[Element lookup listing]
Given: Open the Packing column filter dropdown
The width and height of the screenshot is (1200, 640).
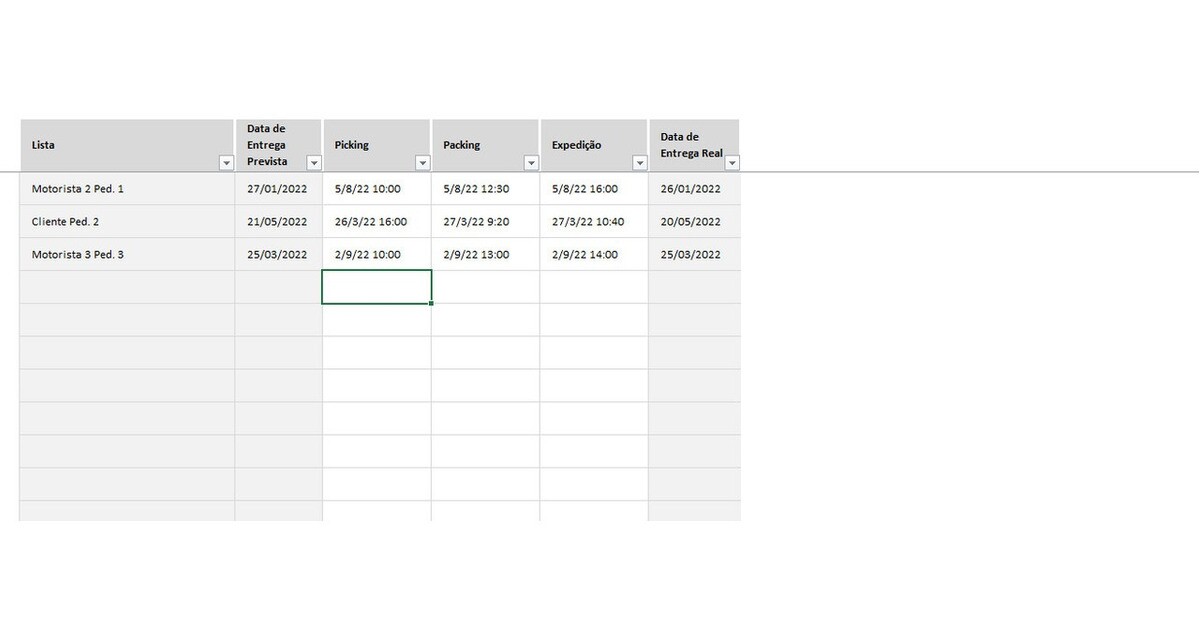Looking at the screenshot, I should tap(530, 163).
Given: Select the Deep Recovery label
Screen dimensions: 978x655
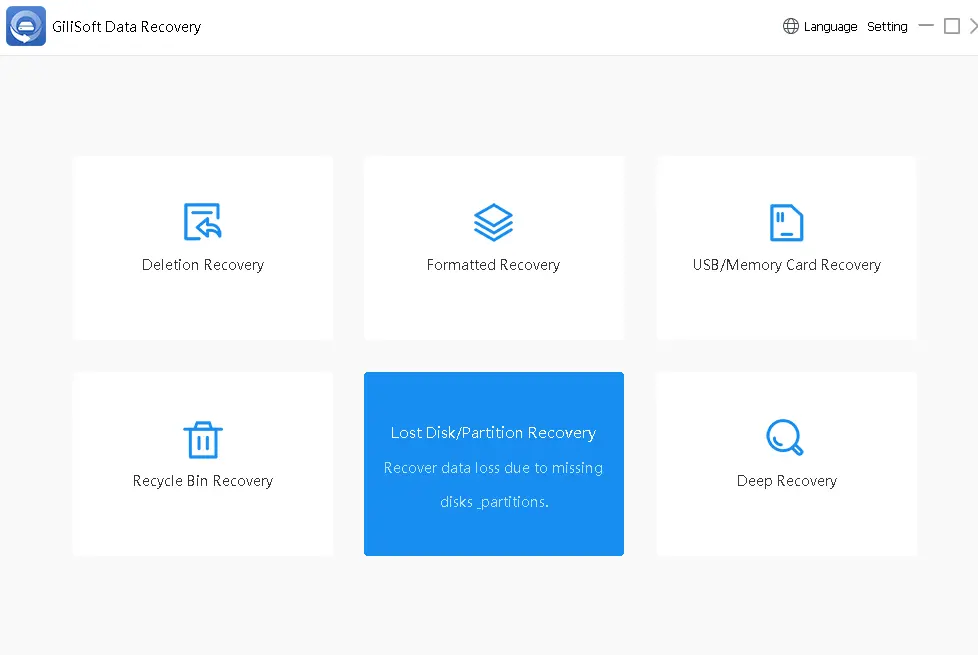Looking at the screenshot, I should (x=787, y=481).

*Task requirements*: Render the listing above as a two-column CSV with the headers "instruction" and "response", one row per request. Put each request's text and its answer in a single quoted field, replace line breaks with spaces, and leave the pictures out.

*Output of the exercise*:
instruction,response
"Given: Open the Packing column filter dropdown The width and height of the screenshot is (1200, 640).","Looking at the screenshot, I should tap(530, 163)."
"Given: Select the Deep Recovery label Screen dimensions: 978x655","Looking at the screenshot, I should (x=787, y=481)."